Repeat the lines word for word, beginning with the line that contains "The image size is (153, 139)." and continuing through the end of the records. Leave the pictures out of your answer.

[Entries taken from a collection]
== == ==

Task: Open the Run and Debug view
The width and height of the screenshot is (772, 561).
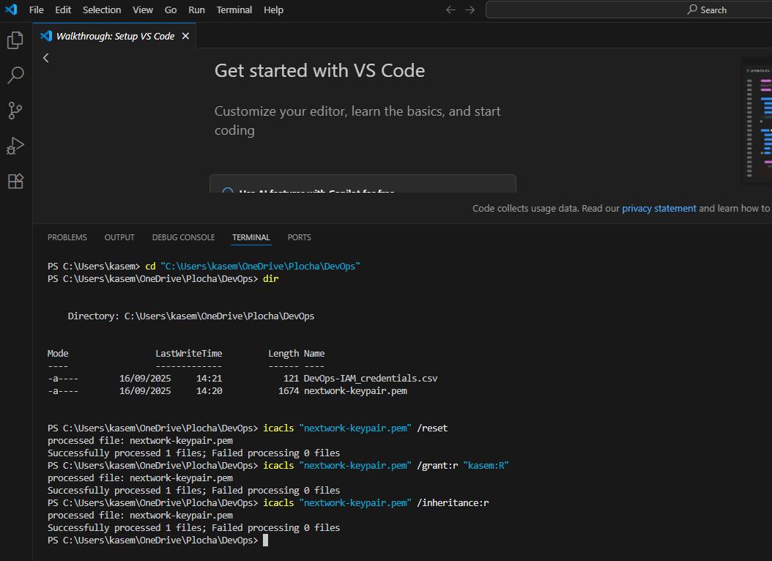Action: 15,145
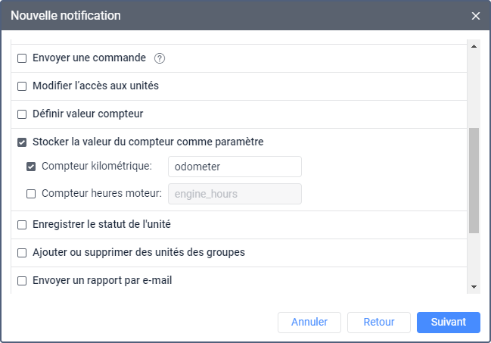
Task: Enable the Envoyer une commande checkbox
Action: 22,58
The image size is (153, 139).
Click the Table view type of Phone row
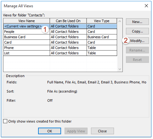point(92,48)
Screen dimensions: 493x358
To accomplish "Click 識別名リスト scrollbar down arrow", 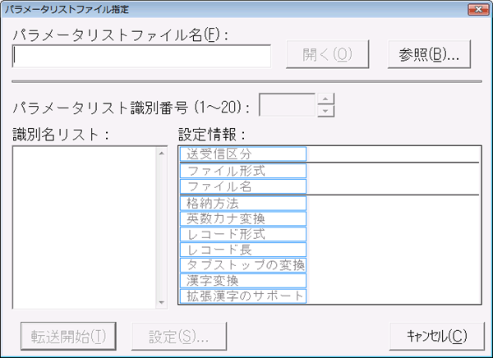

== == ==

■ **EXERCISE OUTPUT**
The image size is (153, 139).
Click the Table view type of Phone row
point(92,48)
Screen dimensions: 493x358
To accomplish "Click 識別名リスト scrollbar down arrow", 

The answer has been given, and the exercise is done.